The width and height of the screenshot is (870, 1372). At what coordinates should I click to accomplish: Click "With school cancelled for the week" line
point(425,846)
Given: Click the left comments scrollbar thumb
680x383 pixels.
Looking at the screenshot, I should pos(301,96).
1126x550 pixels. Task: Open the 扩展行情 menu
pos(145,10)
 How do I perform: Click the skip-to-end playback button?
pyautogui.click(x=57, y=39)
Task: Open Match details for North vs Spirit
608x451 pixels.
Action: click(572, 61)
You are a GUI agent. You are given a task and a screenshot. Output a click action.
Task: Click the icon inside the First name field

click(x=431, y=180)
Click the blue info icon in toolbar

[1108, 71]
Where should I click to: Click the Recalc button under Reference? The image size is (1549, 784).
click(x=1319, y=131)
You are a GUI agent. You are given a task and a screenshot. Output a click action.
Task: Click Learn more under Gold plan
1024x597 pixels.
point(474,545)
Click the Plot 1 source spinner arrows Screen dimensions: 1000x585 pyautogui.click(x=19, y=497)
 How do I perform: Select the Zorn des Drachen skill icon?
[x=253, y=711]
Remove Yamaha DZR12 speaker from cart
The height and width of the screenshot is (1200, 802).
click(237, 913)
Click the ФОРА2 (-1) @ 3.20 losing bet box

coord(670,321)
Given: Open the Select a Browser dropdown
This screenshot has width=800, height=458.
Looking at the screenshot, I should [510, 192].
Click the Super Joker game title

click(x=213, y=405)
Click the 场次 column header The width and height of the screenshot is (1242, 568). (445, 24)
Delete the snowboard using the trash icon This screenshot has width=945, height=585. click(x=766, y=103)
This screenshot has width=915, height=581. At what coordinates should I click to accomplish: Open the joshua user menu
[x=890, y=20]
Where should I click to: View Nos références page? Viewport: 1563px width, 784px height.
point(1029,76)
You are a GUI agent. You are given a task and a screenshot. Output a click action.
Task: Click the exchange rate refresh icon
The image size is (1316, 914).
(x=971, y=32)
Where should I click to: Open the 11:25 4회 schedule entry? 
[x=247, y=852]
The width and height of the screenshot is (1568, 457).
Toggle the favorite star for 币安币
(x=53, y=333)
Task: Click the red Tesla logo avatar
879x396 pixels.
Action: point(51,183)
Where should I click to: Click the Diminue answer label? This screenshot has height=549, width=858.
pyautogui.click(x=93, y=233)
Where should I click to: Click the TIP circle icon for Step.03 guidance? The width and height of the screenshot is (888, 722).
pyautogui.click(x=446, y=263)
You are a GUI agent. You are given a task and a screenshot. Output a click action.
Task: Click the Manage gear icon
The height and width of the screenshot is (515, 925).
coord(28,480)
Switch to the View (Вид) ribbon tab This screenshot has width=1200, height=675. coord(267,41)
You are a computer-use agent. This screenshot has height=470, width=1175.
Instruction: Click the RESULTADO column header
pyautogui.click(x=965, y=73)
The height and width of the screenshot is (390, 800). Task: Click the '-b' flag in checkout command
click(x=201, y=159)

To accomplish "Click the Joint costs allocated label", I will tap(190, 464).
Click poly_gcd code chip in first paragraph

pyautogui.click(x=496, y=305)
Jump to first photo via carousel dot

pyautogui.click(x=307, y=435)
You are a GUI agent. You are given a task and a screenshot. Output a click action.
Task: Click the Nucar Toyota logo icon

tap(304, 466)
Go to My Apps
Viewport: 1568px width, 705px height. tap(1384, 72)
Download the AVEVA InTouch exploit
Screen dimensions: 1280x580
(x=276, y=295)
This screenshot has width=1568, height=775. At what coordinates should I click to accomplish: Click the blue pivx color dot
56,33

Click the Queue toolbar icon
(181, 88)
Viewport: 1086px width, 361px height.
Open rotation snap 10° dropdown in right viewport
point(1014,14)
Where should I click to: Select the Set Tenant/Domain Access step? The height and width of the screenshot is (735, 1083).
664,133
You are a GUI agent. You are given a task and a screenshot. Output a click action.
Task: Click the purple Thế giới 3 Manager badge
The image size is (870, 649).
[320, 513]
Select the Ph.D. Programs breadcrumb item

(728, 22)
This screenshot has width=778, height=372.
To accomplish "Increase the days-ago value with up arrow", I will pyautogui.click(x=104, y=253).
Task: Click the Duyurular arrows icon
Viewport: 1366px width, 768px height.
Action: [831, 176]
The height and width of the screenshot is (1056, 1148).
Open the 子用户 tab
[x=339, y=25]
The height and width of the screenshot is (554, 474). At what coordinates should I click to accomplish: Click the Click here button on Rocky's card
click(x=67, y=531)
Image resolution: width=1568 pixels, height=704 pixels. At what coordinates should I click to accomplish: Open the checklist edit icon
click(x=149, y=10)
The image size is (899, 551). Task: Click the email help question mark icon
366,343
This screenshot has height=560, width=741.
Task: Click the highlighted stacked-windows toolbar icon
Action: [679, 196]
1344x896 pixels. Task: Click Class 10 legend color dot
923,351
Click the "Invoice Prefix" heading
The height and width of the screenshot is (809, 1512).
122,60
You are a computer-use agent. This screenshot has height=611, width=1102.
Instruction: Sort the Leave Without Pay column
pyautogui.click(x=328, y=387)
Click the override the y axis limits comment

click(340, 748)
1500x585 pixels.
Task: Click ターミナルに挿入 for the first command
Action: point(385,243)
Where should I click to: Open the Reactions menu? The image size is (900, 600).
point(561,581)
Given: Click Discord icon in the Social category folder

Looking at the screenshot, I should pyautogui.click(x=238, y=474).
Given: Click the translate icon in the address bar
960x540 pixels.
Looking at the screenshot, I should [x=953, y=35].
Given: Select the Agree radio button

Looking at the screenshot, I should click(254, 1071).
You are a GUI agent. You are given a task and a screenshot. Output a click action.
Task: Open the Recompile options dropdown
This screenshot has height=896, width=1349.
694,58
+---+
Your task:
Give the listing above again in full, with no word altered.

Task result:
The width and height of the screenshot is (870, 1372). At what coordinates should I click to accomplish: Click "With school cancelled for the week" line
point(425,846)
Given: Click the left comments scrollbar thumb
680x383 pixels.
Looking at the screenshot, I should pos(301,96).
1126x550 pixels. Task: Open the 扩展行情 menu
pos(145,10)
 How do I perform: Click the skip-to-end playback button?
pyautogui.click(x=57, y=39)
Task: Open Match details for North vs Spirit
608x451 pixels.
Action: click(572, 61)
You are a GUI agent. You are given a task and a screenshot. Output a click action.
Task: Click the icon inside the First name field

click(x=431, y=180)
Click the blue info icon in toolbar

[1108, 71]
Where should I click to: Click the Recalc button under Reference? The image size is (1549, 784).
click(x=1319, y=131)
You are a GUI agent. You are given a task and a screenshot. Output a click action.
Task: Click Learn more under Gold plan
1024x597 pixels.
point(474,545)
Click the Plot 1 source spinner arrows Screen dimensions: 1000x585 pyautogui.click(x=19, y=497)
 How do I perform: Select the Zorn des Drachen skill icon?
[x=253, y=711]
Remove Yamaha DZR12 speaker from cart
The height and width of the screenshot is (1200, 802).
click(237, 913)
Click the ФОРА2 (-1) @ 3.20 losing bet box

coord(670,321)
Given: Open the Select a Browser dropdown
This screenshot has width=800, height=458.
Looking at the screenshot, I should [510, 192].
Click the Super Joker game title

click(x=213, y=405)
Click the 场次 column header The width and height of the screenshot is (1242, 568). (445, 24)
Delete the snowboard using the trash icon This screenshot has width=945, height=585. click(x=766, y=103)
This screenshot has width=915, height=581. At what coordinates should I click to accomplish: Open the joshua user menu
[x=890, y=20]
Where should I click to: View Nos références page? Viewport: 1563px width, 784px height.
point(1029,76)
You are a GUI agent. You are given a task and a screenshot. Output a click action.
Task: Click the exchange rate refresh icon
The image size is (1316, 914).
(x=971, y=32)
Where should I click to: Open the 11:25 4회 schedule entry? 
[x=247, y=852]
The width and height of the screenshot is (1568, 457).
Toggle the favorite star for 币安币
(x=53, y=333)
Task: Click the red Tesla logo avatar
879x396 pixels.
Action: point(51,183)
Where should I click to: Click the Diminue answer label? This screenshot has height=549, width=858.
pyautogui.click(x=93, y=233)
Where should I click to: Click the TIP circle icon for Step.03 guidance? The width and height of the screenshot is (888, 722).
pyautogui.click(x=446, y=263)
You are a GUI agent. You are given a task and a screenshot. Output a click action.
Task: Click the Manage gear icon
The height and width of the screenshot is (515, 925).
coord(28,480)
Switch to the View (Вид) ribbon tab This screenshot has width=1200, height=675. coord(267,41)
You are a computer-use agent. This screenshot has height=470, width=1175.
Instruction: Click the RESULTADO column header
pyautogui.click(x=965, y=73)
The height and width of the screenshot is (390, 800). Task: Click the '-b' flag in checkout command
click(x=201, y=159)

To accomplish "Click the Joint costs allocated label", I will tap(190, 464).
Click poly_gcd code chip in first paragraph

pyautogui.click(x=496, y=305)
Jump to first photo via carousel dot

pyautogui.click(x=307, y=435)
You are a GUI agent. You are given a task and a screenshot. Output a click action.
Task: Click the Nucar Toyota logo icon

tap(304, 466)
Go to My Apps
Viewport: 1568px width, 705px height. tap(1384, 72)
Download the AVEVA InTouch exploit
Screen dimensions: 1280x580
(x=276, y=295)
This screenshot has width=1568, height=775. At what coordinates should I click to accomplish: Click the blue pivx color dot
56,33

Click the Queue toolbar icon
(181, 88)
Viewport: 1086px width, 361px height.
Open rotation snap 10° dropdown in right viewport
point(1014,14)
Where should I click to: Select the Set Tenant/Domain Access step? The height and width of the screenshot is (735, 1083).
664,133
You are a GUI agent. You are given a task and a screenshot. Output a click action.
Task: Click the purple Thế giới 3 Manager badge
The image size is (870, 649).
[320, 513]
Select the Ph.D. Programs breadcrumb item

(728, 22)
This screenshot has width=778, height=372.
To accomplish "Increase the days-ago value with up arrow", I will pyautogui.click(x=104, y=253).
Task: Click the Duyurular arrows icon
Viewport: 1366px width, 768px height.
Action: [831, 176]
The height and width of the screenshot is (1056, 1148).
Open the 子用户 tab
[x=339, y=25]
The height and width of the screenshot is (554, 474). At what coordinates should I click to accomplish: Click the Click here button on Rocky's card
click(x=67, y=531)
Image resolution: width=1568 pixels, height=704 pixels. At what coordinates should I click to accomplish: Open the checklist edit icon
click(x=149, y=10)
The image size is (899, 551). Task: Click the email help question mark icon
366,343
This screenshot has height=560, width=741.
Task: Click the highlighted stacked-windows toolbar icon
Action: [679, 196]
1344x896 pixels. Task: Click Class 10 legend color dot
923,351
Click the "Invoice Prefix" heading
The height and width of the screenshot is (809, 1512).
122,60
You are a computer-use agent. This screenshot has height=611, width=1102.
Instruction: Sort the Leave Without Pay column
pyautogui.click(x=328, y=387)
Click the override the y axis limits comment

click(340, 748)
1500x585 pixels.
Task: Click ターミナルに挿入 for the first command
Action: point(385,243)
Where should I click to: Open the Reactions menu? The image size is (900, 600).
point(561,581)
Given: Click Discord icon in the Social category folder

Looking at the screenshot, I should pyautogui.click(x=238, y=474).
Given: Click the translate icon in the address bar
960x540 pixels.
Looking at the screenshot, I should [x=953, y=35].
Given: Select the Agree radio button

Looking at the screenshot, I should click(254, 1071).
You are a GUI agent. You are given a task and a screenshot. Output a click action.
Task: Open the Recompile options dropdown
This screenshot has height=896, width=1349.
694,58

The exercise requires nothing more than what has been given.